● **AUSGEWÄHLTER AUSZUG**
Mordprozess: Kinder in Auto verbrannt: Vater bedauert die Tat

Ein Mann fährt mit seinen beiden Töchtern nach Brandenburg - dort passiert das Unfassbare: Die neun und zehn Jahre alten Mädchen verbrennen bei lebendigem Leib im Auto. Jetzt steht der Mann vor Gericht.

Potsdam - Es war nur ein kurzer Auftritt für Peter R. am gestrigen Dienstag vor der großen Schwurgerichtskammer des Landgerichts Potsdam. Mit zitternder Hand verbarg der 40-jährige Däne sein Gesicht vor den Kameras. Fast sechs Monate sind vergangen, seit seine Töchter Line Sofie (9) und Marlene Marie (10) aus dem dänischen Badeort Öster Hurup qualvoll auf der Rückbank seines Autos starben und R. selbst in Untersuchungshaft sitzt. Er ist wegen zweifachen Mordes angeklagt. Wie Staatsanwalt Peter Petersen sagte, soll R. die beiden Mädchen im August 2011 in einem Wald bei Börnicke (Havelland) erst mit einem Schlafmittel betäubt, dann den Wagen mit Benzin übergossen und angezündet haben. Die Mädchen starben an den Folgen einer Rauchgasvergiftung und Verbrennungen vierten Grades. R. wolle sich umfassend zu den Vorwürfen äußern, kündigte sein Anwalt Thomas Arndt an. „Er bedauert die Tat“, sagte er. Weil aber eine Richterin erkrankt ist, wurde der Prozess nach wenigen Minuten unterbrochen.

Der Däne kann sich nun erst am 1. März äußern. Doch sein Anwalt zeichnete bereits vor dem Gerichtssaal ein Bild von den Hintergründen der Tat. Zweifellos geht es um ein Familiendrama, das in dem Wald in der Nähe des Autobahndreiecks Havelland ein grausames Ende fand.

Ausgangspunkt war vor zwei Jahren die Trennung von seiner Frau. Mit ihr und den Kindern lebte der gelernte Landwirt bis dahin auf einem Bauernhof in Öster Hurup. Ein Gericht sprach ihm die Kinder zu. R. versuchte einen beruflichen Neustart, wollte umsatteln, umziehen, Berufsschullehrer werden, geriet aber in finanzielle Probleme und wurde wegen einer Depression psychologisch behandelt. Schließlich – wenige Wochen vor der Tat – stellte seine Ex-Frau einen Sorgerechtsantrag bei den örtlichen Jugendbehörden, die Kinder kamen vorläufig zu ihr, ein Gerichtsbeschluss stand noch aus. „Es ist viel zusammengebrochen in seinem Leben“, sagte der Anwalt.

● **EINTRÄGE**
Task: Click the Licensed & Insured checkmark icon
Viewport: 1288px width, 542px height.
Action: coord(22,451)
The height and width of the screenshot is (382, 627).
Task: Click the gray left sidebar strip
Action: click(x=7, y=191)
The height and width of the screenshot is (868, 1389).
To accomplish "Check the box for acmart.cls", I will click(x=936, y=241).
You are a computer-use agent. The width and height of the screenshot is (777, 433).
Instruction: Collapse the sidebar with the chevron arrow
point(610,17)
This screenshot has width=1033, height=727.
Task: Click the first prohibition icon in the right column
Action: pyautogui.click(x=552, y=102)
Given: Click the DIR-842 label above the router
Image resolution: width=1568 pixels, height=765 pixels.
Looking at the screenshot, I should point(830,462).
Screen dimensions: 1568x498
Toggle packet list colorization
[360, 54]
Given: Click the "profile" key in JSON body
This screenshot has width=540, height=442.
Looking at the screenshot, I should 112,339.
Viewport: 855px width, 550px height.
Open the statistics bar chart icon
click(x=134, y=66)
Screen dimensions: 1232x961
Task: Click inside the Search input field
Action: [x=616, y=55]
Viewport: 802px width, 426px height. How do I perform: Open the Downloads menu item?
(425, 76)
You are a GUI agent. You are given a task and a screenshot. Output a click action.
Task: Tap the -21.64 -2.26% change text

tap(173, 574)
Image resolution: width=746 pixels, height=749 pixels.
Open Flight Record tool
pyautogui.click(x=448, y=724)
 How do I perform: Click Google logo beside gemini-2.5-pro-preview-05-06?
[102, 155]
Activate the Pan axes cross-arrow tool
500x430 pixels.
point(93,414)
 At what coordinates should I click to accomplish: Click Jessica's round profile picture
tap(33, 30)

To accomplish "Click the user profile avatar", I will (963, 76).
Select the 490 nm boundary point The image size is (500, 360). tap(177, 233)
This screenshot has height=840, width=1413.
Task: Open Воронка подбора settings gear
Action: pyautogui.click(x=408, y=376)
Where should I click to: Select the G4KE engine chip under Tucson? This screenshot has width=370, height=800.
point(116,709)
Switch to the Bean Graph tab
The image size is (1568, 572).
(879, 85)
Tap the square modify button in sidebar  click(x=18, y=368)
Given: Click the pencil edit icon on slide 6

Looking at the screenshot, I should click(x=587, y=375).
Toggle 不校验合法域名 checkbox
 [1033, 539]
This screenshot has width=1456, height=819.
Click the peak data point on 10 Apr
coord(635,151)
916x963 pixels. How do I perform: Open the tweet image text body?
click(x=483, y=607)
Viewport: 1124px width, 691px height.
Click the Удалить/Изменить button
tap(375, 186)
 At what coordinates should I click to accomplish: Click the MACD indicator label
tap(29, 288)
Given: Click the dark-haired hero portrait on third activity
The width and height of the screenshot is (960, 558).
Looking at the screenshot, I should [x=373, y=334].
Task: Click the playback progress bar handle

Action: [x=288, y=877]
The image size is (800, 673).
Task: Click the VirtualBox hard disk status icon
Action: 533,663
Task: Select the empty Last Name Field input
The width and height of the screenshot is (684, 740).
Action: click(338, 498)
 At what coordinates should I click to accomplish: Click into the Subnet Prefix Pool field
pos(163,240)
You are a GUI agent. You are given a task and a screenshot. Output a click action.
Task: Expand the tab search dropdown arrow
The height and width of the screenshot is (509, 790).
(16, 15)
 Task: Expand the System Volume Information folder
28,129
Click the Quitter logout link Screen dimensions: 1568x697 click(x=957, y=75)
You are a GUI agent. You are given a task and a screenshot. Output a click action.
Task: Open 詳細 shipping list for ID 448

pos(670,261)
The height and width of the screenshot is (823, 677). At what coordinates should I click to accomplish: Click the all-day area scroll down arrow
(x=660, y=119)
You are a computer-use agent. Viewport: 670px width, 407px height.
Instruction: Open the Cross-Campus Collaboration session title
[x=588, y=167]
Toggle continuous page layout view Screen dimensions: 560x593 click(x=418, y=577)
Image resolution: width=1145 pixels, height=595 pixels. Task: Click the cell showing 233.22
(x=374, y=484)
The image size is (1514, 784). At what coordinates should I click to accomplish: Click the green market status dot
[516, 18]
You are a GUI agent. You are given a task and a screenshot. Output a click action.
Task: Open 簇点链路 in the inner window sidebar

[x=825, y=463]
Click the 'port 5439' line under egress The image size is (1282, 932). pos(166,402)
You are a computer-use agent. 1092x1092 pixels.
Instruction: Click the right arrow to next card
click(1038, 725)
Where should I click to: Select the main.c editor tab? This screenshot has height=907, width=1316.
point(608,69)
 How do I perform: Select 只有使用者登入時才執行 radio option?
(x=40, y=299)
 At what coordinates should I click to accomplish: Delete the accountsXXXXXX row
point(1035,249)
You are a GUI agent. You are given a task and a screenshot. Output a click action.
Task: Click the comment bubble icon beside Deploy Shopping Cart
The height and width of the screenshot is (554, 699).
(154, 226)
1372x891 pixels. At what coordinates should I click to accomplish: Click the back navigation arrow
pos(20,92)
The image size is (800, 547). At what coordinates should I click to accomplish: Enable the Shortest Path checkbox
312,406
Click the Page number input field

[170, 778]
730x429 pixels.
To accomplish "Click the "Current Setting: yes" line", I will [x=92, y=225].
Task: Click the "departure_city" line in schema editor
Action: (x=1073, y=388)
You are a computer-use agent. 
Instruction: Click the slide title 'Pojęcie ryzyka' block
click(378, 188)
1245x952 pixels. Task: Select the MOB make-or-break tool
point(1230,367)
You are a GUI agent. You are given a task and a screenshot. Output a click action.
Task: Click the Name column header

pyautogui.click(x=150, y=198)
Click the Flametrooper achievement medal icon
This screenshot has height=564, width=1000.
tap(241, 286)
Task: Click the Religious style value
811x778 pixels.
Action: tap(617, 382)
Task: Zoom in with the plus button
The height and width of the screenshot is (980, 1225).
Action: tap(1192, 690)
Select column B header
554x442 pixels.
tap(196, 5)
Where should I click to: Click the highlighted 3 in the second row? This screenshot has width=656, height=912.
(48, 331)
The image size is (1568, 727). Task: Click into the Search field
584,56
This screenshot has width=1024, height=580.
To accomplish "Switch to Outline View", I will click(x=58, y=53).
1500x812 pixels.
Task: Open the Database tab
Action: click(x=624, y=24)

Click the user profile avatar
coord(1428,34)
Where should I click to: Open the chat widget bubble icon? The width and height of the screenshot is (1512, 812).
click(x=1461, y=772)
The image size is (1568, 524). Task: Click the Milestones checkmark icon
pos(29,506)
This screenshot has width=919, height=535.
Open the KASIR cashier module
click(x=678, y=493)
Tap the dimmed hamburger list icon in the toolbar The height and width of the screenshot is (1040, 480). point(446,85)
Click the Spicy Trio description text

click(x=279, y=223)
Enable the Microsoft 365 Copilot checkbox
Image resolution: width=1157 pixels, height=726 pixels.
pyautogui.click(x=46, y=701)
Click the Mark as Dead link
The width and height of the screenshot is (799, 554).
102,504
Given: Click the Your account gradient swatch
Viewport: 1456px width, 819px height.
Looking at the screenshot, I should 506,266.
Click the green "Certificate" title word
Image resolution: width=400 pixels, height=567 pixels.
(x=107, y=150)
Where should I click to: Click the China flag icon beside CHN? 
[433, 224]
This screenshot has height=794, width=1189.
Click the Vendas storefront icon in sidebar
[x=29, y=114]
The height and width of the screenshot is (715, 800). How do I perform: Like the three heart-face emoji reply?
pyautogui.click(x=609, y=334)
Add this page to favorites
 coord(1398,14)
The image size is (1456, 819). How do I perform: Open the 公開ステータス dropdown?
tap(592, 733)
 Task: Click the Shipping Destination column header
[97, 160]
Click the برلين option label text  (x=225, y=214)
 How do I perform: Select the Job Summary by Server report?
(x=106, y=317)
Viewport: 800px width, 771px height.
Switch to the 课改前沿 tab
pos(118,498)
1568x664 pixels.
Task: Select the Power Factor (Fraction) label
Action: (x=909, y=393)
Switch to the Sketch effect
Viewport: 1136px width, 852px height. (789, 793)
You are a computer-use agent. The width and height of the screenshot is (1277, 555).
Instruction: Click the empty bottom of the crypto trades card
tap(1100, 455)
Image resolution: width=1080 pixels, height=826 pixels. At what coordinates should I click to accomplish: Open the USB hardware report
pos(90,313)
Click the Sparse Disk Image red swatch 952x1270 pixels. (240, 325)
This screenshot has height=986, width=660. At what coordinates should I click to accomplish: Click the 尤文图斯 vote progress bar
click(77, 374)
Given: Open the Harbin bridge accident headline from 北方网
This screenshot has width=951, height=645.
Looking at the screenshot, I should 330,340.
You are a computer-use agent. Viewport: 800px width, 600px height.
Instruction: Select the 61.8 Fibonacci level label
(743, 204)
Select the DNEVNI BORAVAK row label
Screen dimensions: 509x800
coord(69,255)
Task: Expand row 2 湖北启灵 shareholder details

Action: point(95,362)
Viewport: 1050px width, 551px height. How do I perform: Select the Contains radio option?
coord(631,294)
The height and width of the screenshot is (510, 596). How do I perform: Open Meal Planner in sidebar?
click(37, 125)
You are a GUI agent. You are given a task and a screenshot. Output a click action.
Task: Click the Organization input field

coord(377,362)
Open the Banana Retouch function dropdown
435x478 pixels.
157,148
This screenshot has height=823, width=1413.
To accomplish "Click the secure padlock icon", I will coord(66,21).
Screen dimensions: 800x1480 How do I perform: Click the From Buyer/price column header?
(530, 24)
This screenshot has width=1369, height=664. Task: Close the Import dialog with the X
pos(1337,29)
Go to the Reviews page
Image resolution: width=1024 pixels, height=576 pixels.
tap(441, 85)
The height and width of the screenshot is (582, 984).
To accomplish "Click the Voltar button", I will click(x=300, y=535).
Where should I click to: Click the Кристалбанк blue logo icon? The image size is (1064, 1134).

● **AUFGABEN**
1. Extrahieren Sie aus dem Artikel über den Potsdamer Mordprozess den Abschnitt von „Ein Mann fährt“ bis „Mann vor Gericht.“ wortgetreu.
2. Stimmen diese Aussagen mit dem Artikel über den Potsdamer Mordprozess überein? Antworten Sie jeweils mit Ja oder Nein und zitieren Sie die entscheidenden Worte wörtlich: (a) Der Angeklagte ist 40 Jahre alt. (b) Der Prozess wurde unterbrochen, weil der Angeklagte erkrankt ist. (c) Nach der Trennung sprach ein Gericht die Kinder der Mutter zu.
3. Führen Sie den Artikel über den Potsdamer Mordprozess im Anschluss an seinen letzten Satz weiter.

● **ANTWORTEN**
1.
Ein Mann fährt mit seinen beiden Töchtern nach Brandenburg - dort passiert das Unfassbare: Die neun und zehn Jahre alten Mädchen verbrennen bei lebendigem Leib im Auto. Jetzt steht der Mann vor Gericht.

2.
(a) Ja: „der 40-jährige Däne“
(b) Nein: „Weil aber eine Richterin erkrankt ist, wurde der Prozess nach wenigen Minuten unterbrochen.“
(c) Nein: „Ein Gericht sprach ihm die Kinder zu.“

3.
Peter R. verbrachte dann im August 2011 einen Tag mit seinen Kindern in einer Indoor-Skihalle bei Hamburg, eher zufällig, wie sein Anwalt sagte. Es hätte auch ein Spaßbad in Dänemark sein können. Der 40-Jährige fasste den tragischen Entschluss, „sich selbst umzubringen und seine Mädchen mit in den Tod zu nehmen“. In den Flammen sei sein Überlebensinstinkt jedoch größer gewesen, sagt der Anwalt. R. flüchtete aus dem Auto und erlitt schwere Verletzungen an Kopf und Händen. Die Kinder waren nicht mehr zu retten, das brennende Auto war laut Anwalt eine einzige „Feuerwand“.

Arndt skizzierte damit auch seine Verteidigungsstrategie. Es sei fraglich, in welcher Form sein Mandant „dafür zur Verantwortung zu ziehen ist“. Für den Prozess werden der mutmaßliche Selbstmordversuch und der psychische Zustand zur Tatzeit den Ausschlag geben. Die Staatsanwaltschaft bezweifelt die Selbstmordthese. Eine Gutachterin hat Peter R. zudem als schuldfähig eingestuft. Verteidiger Arndt schloss nicht aus, ein Gegengutachten zu beantragen.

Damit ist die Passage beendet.